● **Texto de estudio**:

Como una mala hierba

Es difícil medir la profunda huella que dejó el proyecto de Ruiz en la historia del cine. Como ocurre con otros grandes cineastas-literatos —Jean Rouch, Alexander Kluge, Jean-Luc Godard, Chris Marker, Eric Pauwels…—, su legado es tan complejo y difuso que distintos directores beben de él de forma muy distinta. Adaptaciones radicales de novelas, cine de ensayo, video-diarios y formas híbridas próximas a la literatura…: En el ajetreado y rimbombante panorama contemporáneo de estrenos y festivales, algunos objetos misteriosos confirman que el problema de la adecuación del cine y la literatura sigue inspirando estimulantes quebraderos de cabeza.

[Datos almacenados]

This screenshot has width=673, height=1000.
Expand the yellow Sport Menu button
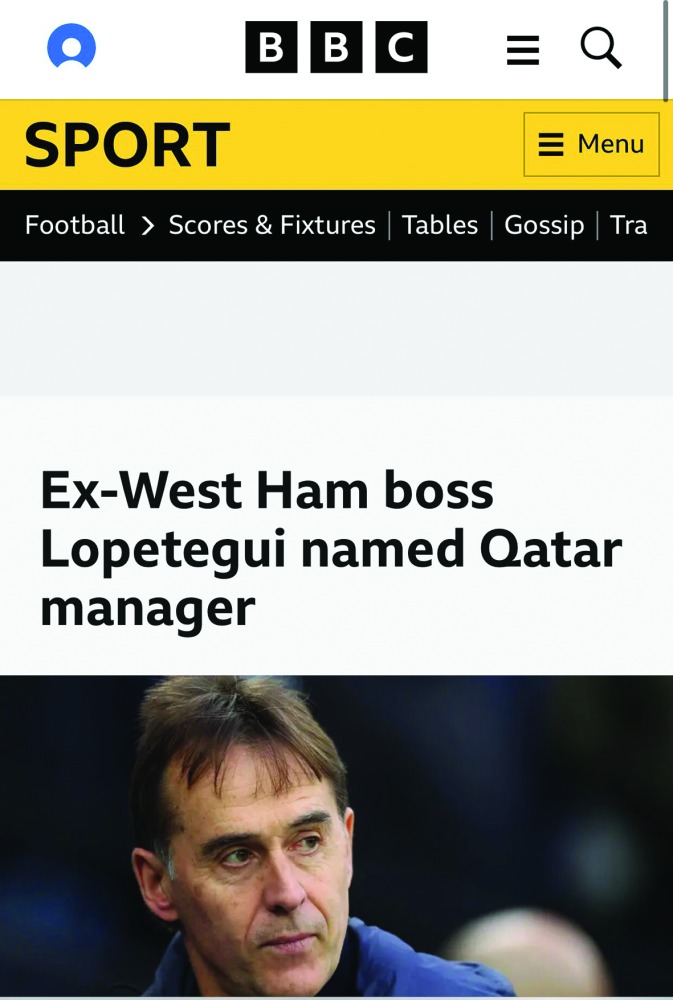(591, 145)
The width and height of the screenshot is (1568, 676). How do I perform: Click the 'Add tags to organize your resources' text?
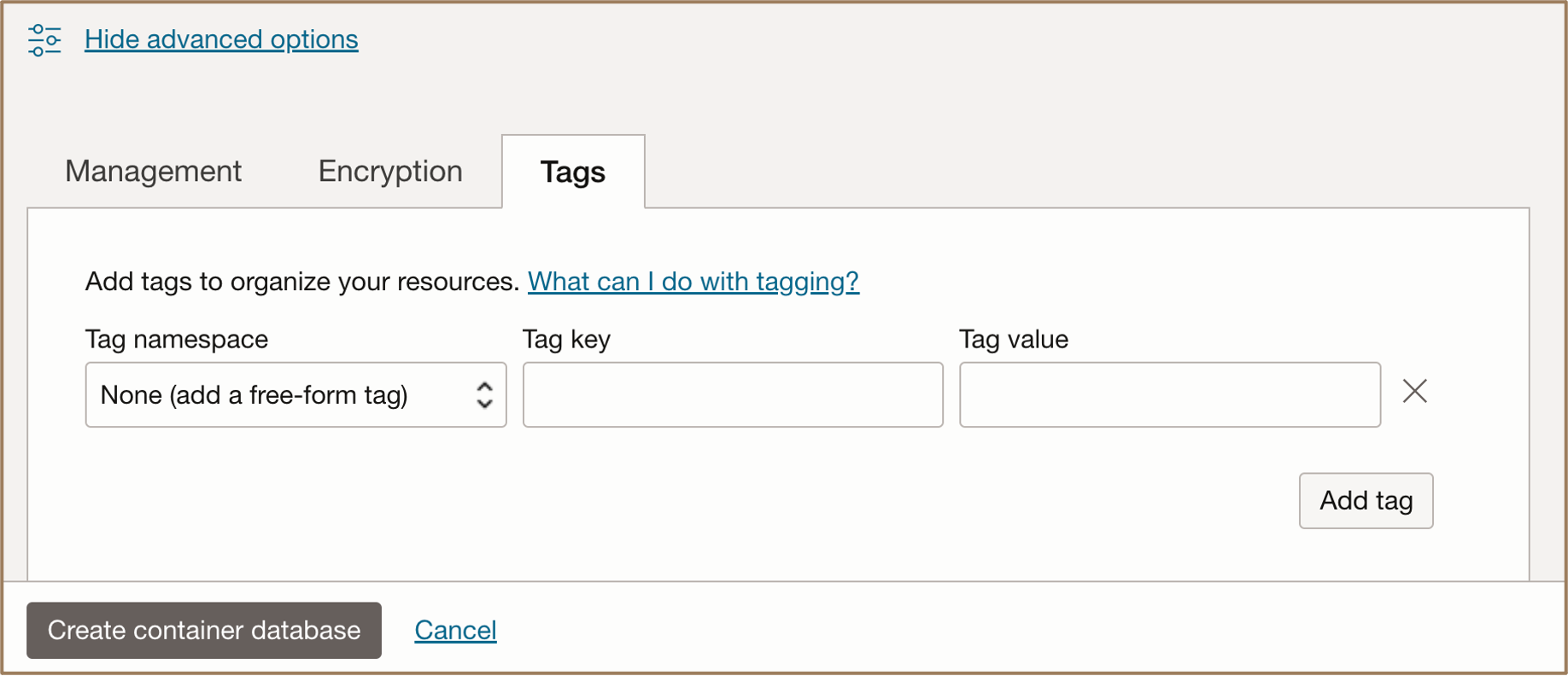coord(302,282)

● **Trabajo a realizar**: Extrae el texto de estudio completo y sin ninguna modificación. Los datos no hacen falta aquí.

● **Solución del problema**:
Como una mala hierba

Es difícil medir la profunda huella que dejó el proyecto de Ruiz en la historia del cine. Como ocurre con otros grandes cineastas-literatos —Jean Rouch, Alexander Kluge, Jean-Luc Godard, Chris Marker, Eric Pauwels…—, su legado es tan complejo y difuso que distintos directores beben de él de forma muy distinta. Adaptaciones radicales de novelas, cine de ensayo, video-diarios y formas híbridas próximas a la literatura…: En el ajetreado y rimbombante panorama contemporáneo de estrenos y festivales, algunos objetos misteriosos confirman que el problema de la adecuación del cine y la literatura sigue inspirando estimulantes quebraderos de cabeza.